→ Task goal:
Write out every line of the data below word for word, leaving the pictures out of your answer.

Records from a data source
####################
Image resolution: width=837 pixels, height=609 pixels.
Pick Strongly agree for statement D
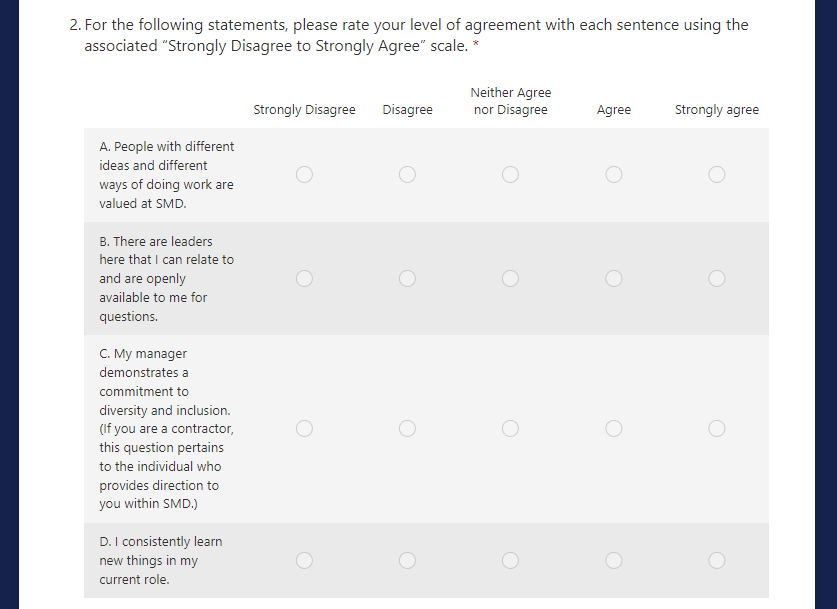click(717, 560)
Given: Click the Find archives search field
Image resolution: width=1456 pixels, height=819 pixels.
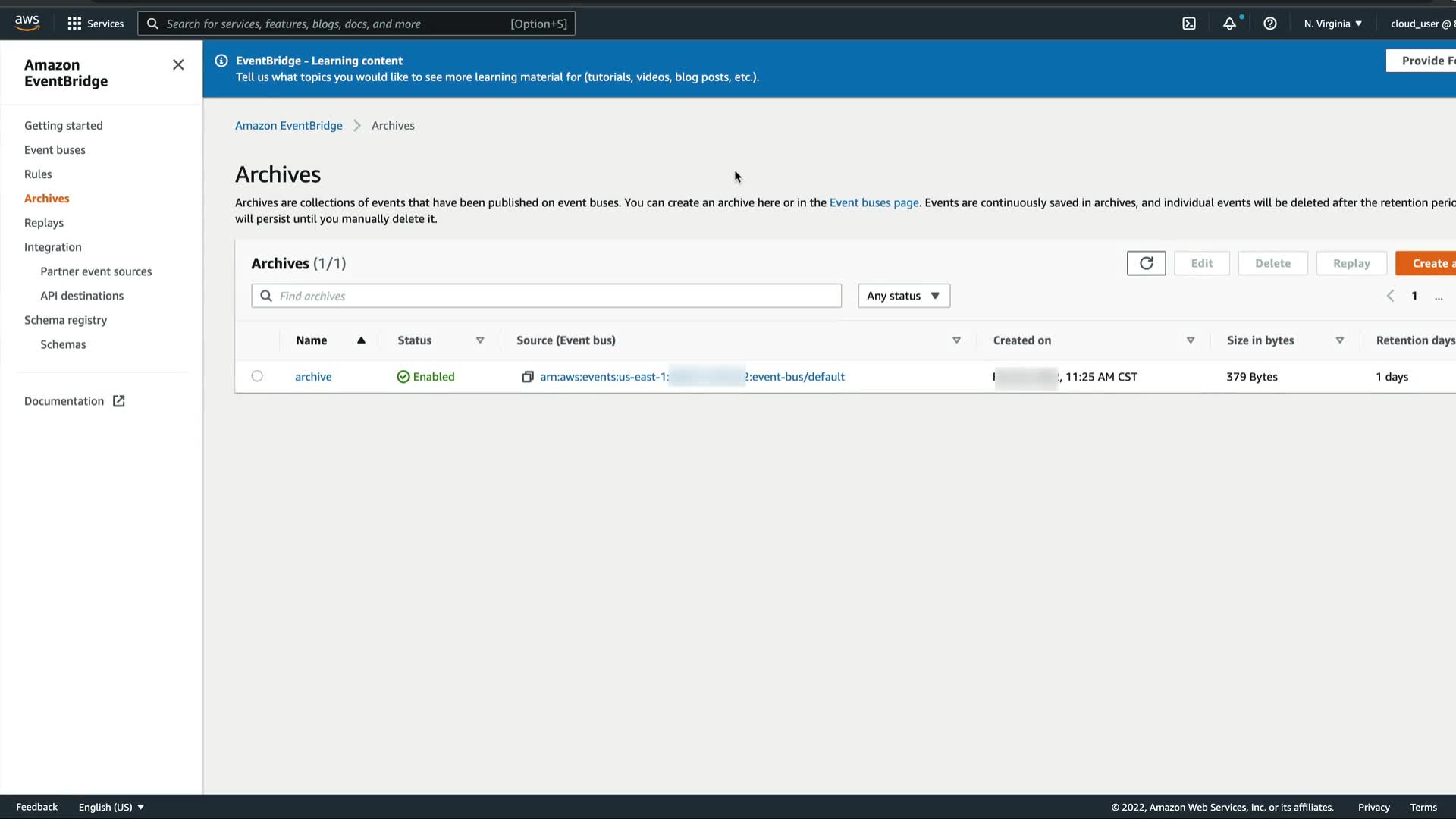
####################
→ The reply:
Image resolution: width=837 pixels, height=609 pixels.
Pick Strongly agree for statement D
click(717, 560)
Given: Click the Find archives search field
Image resolution: width=1456 pixels, height=819 pixels.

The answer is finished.